I’m sorry if this has been asked before; I’ve done a fair amount of searching and I haven’t been able to find an answer.
I am setting up an Omeka repository (functioning as a catalog of sorts as well as a way to view digital collections) for a collection that belongs to a private family. Some of the records contain PDFs with semi-sensitive information, and I’d like to prevent people from stumbling across these files on Google or through guessing their locations - the URLs to private items’ files can be accessed without authenticating. Apart from obfuscation of URLs and modifying the “robots.txt” file, is there any way to limit access of these files to authenticated users? If not, would it be possible to place the entirety of the Omeka installation into a .htaccess-style restricted (password-protected) area?

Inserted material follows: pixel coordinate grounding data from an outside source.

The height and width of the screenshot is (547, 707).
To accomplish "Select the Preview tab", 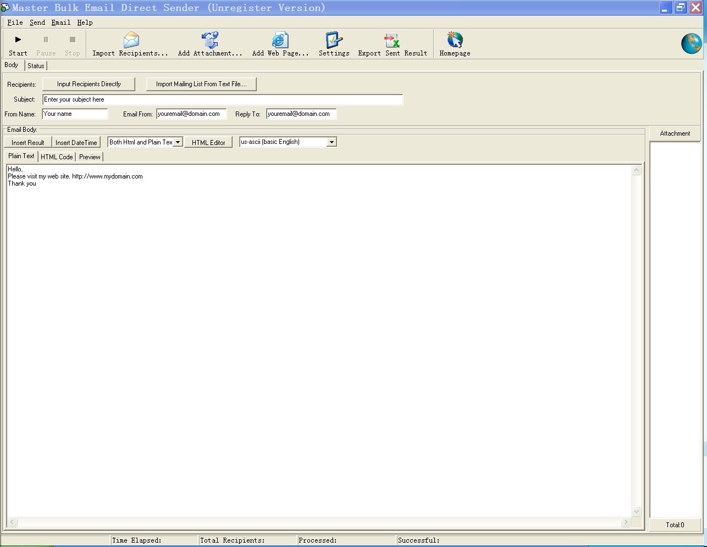I will tap(90, 157).
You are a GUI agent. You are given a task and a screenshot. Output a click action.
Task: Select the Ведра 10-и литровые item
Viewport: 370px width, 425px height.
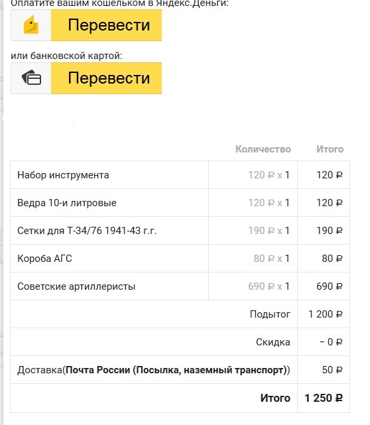(67, 203)
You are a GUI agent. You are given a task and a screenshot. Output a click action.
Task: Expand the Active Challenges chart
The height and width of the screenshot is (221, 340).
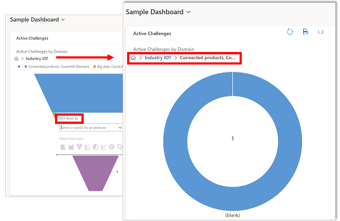321,32
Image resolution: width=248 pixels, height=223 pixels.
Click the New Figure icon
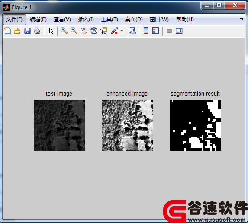7,31
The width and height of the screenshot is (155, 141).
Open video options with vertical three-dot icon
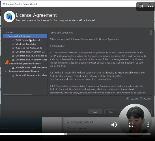pos(148,125)
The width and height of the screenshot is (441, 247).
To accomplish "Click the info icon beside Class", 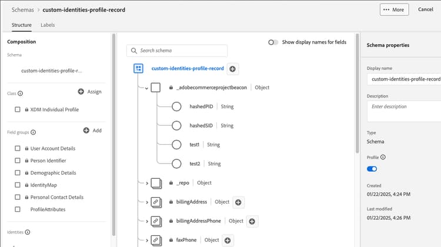I will 20,94.
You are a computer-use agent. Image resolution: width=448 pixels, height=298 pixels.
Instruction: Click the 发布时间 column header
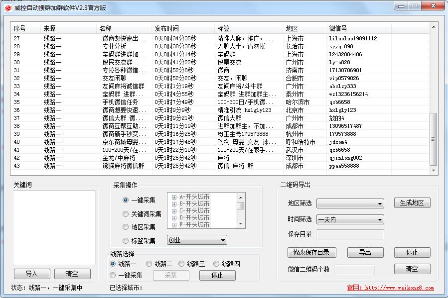coord(166,28)
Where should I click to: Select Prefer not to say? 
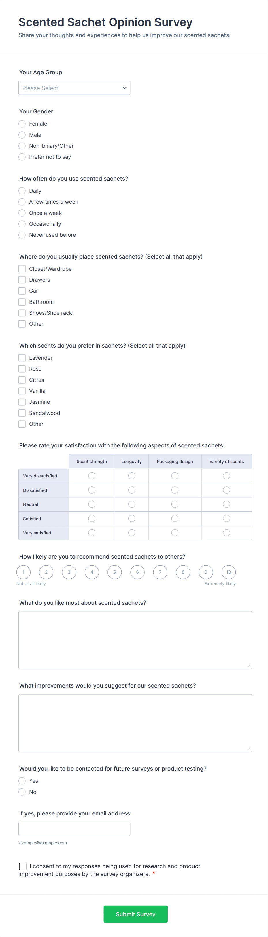[22, 157]

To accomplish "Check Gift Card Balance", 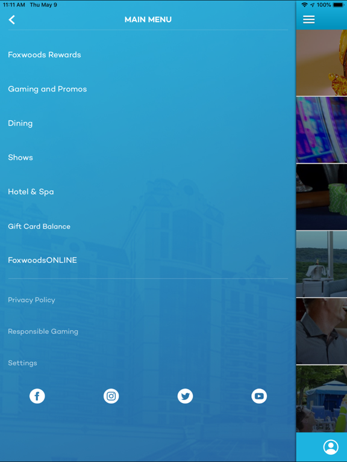I will point(39,226).
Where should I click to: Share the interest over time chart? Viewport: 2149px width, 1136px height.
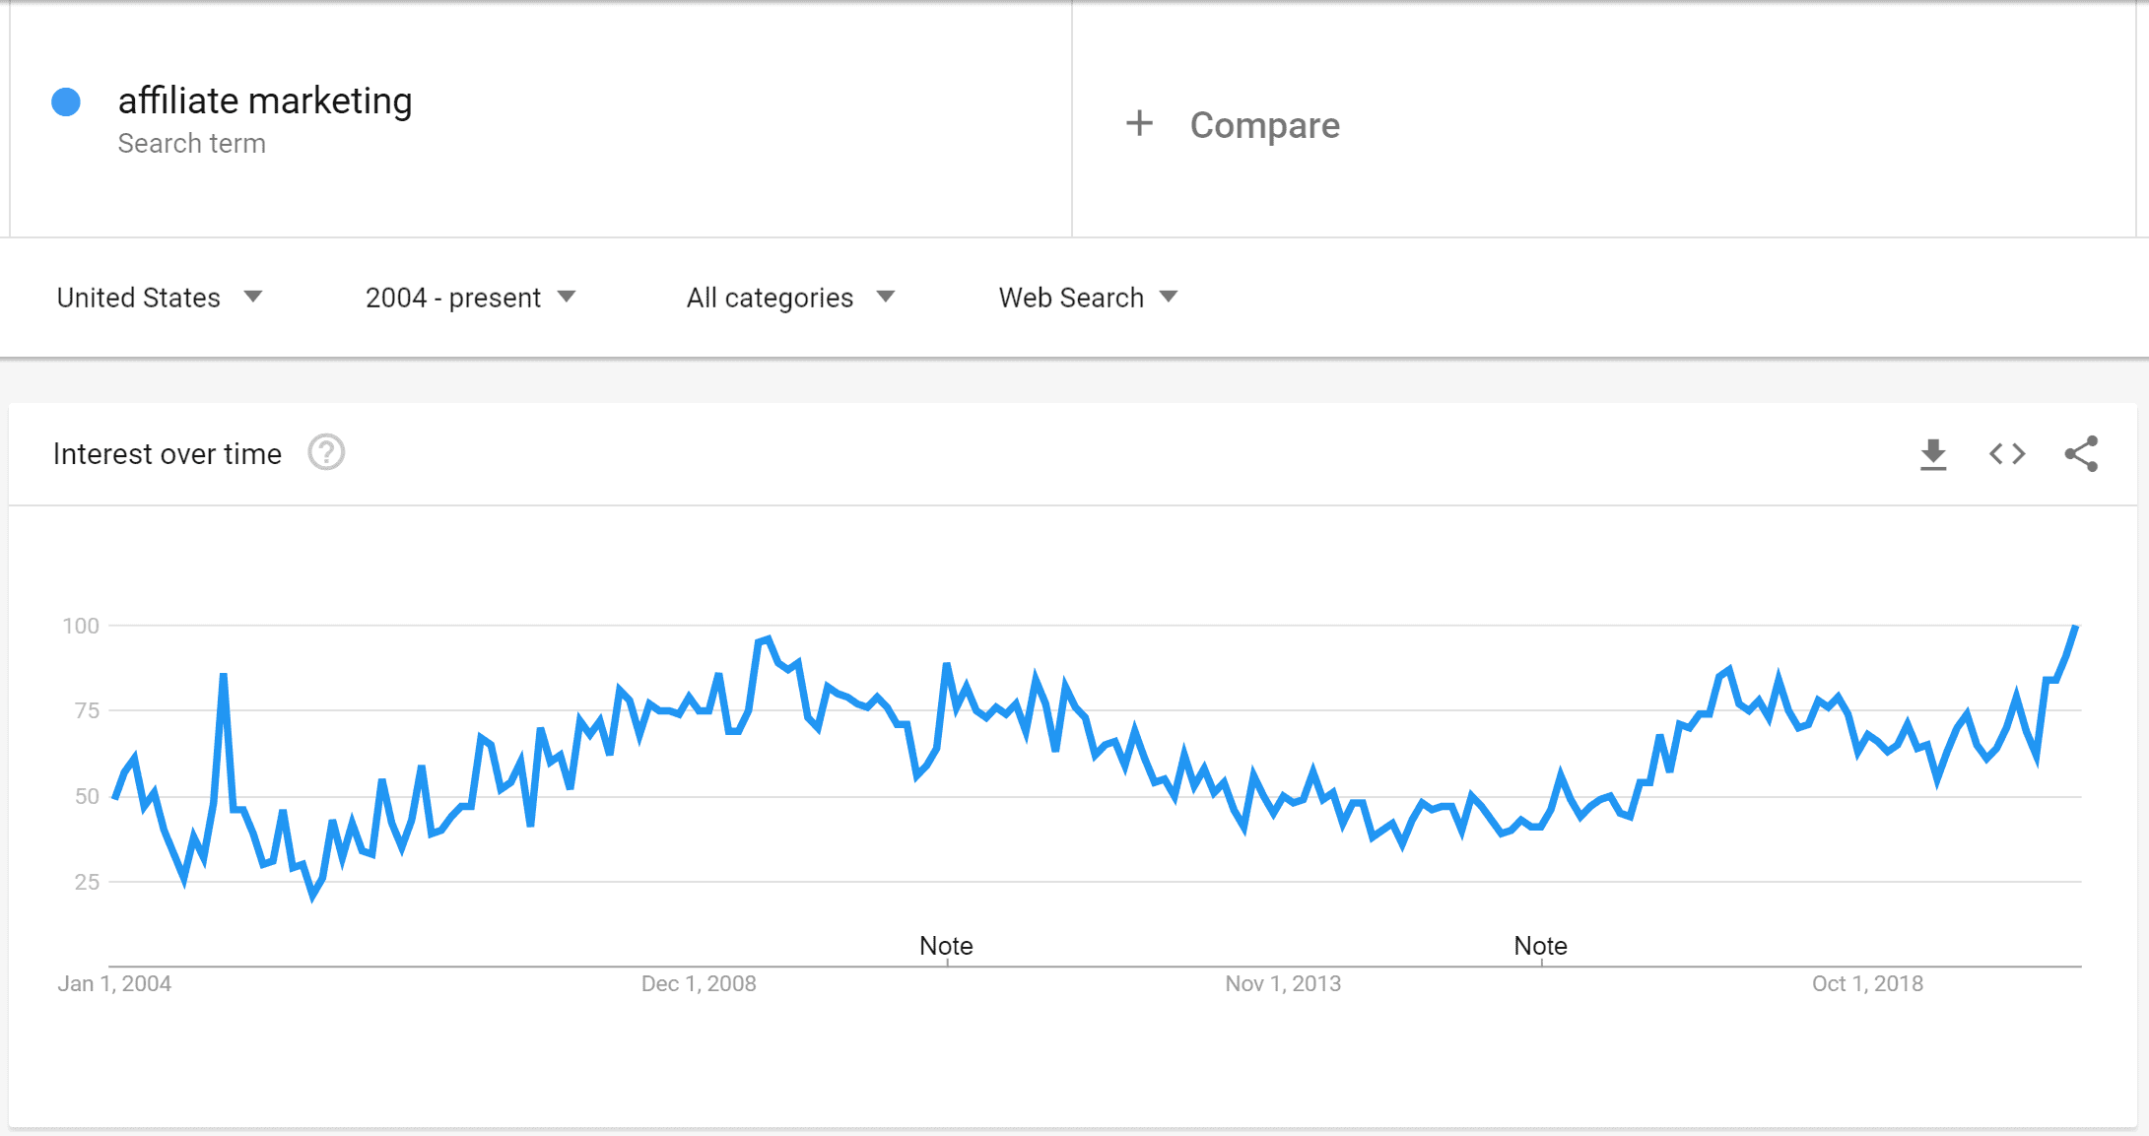2081,454
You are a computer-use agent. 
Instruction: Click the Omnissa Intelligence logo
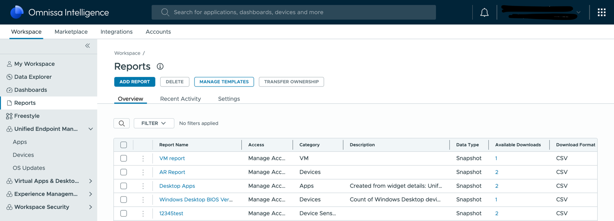click(17, 12)
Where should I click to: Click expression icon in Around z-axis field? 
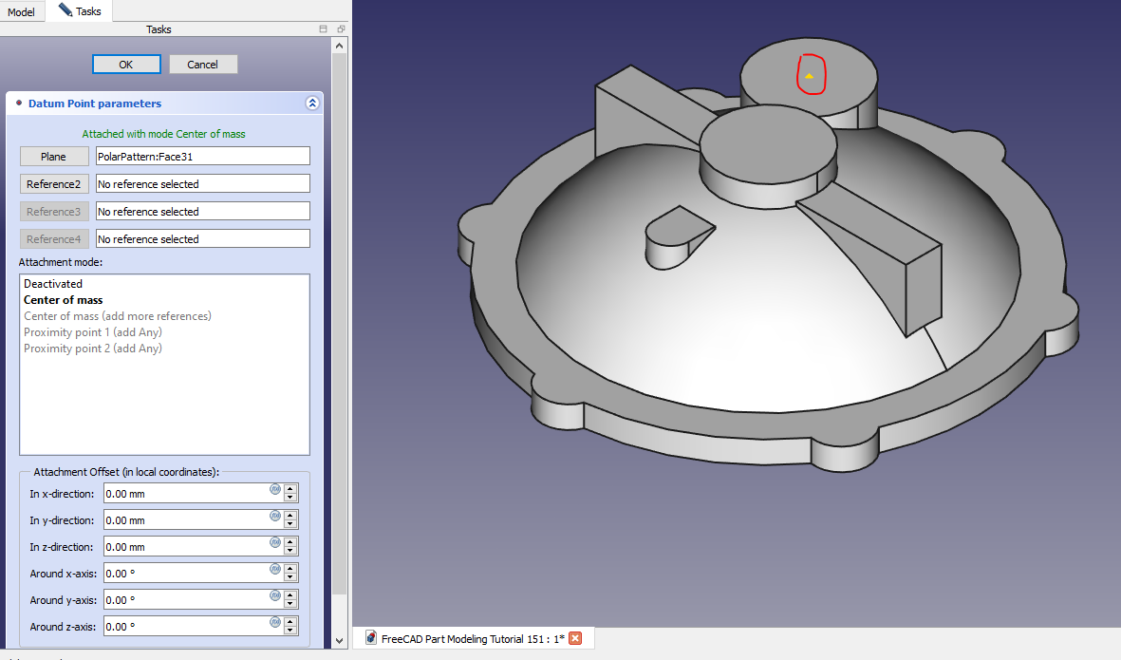(x=275, y=623)
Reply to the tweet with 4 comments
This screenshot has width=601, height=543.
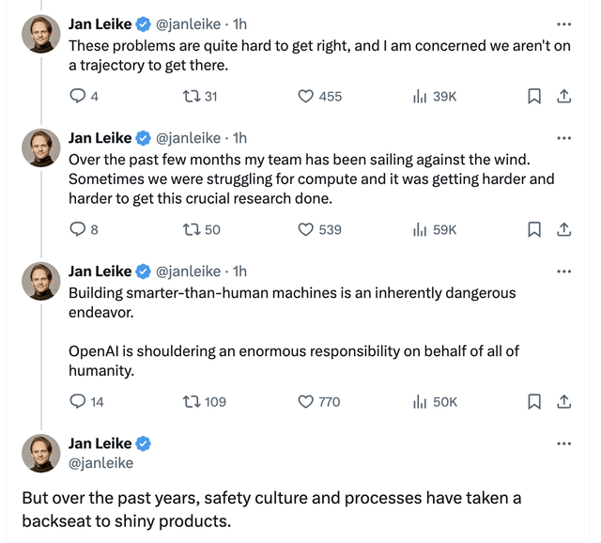[x=84, y=96]
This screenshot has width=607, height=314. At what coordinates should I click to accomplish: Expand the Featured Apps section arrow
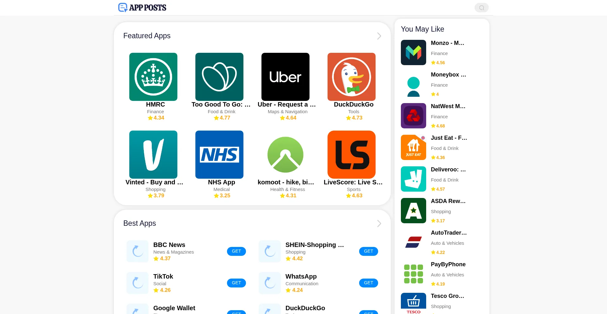pyautogui.click(x=379, y=36)
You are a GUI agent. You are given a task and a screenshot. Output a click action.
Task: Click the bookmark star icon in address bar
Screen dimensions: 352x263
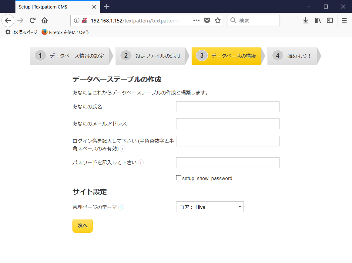click(x=217, y=20)
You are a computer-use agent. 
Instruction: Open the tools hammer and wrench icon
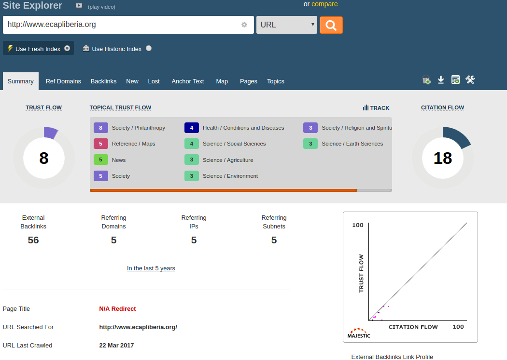pos(470,80)
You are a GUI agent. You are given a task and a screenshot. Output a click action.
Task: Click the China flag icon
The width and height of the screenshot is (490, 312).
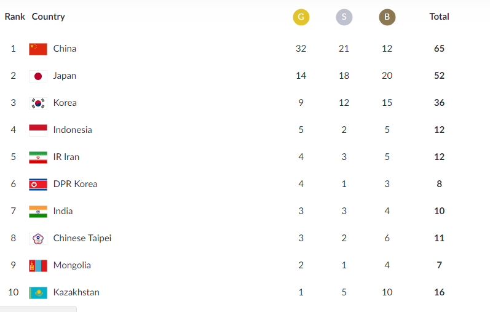point(38,49)
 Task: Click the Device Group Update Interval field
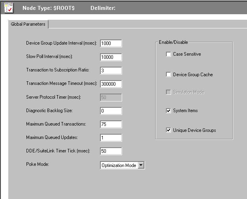click(x=111, y=43)
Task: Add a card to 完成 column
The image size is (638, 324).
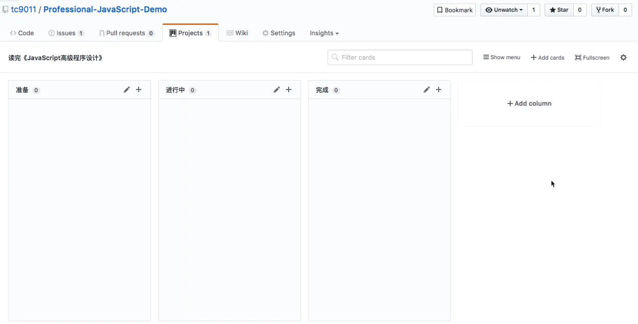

There are a lot of different approaches to this floating out there. The simplest is just to leave those items private, and create users with roles that give access when they log in. Sometimes that also involves a modification to Guest User as needed.
@patrickmj I also have this question, but I’m not sure this totally solves the problem. Your recommendation definitely works to hide the private Omeka record pages from public access, but there is still a directory of files associated with those record pages. If @cfm121 is trying to do what I think he is, we’re interested in making that directory of files inaccessible to everyone/thing except for Omeka.
My research suggests the best way to do this is by modifying the htaccess file, but I haven’t been able to figure the best way to do this with Omeka without breaking things (I’m pretty much a beginner at this stuff).
In you want some inspiration for the htaccess, see the plugin ArchiveRepertory (http://omeka.org/add-ons/plugins/ArchiveRepertory/). This plugin adds a warning page to limit download and bandwidth theft for big original files.
Thanks, @Daniel_KM! This does look promising.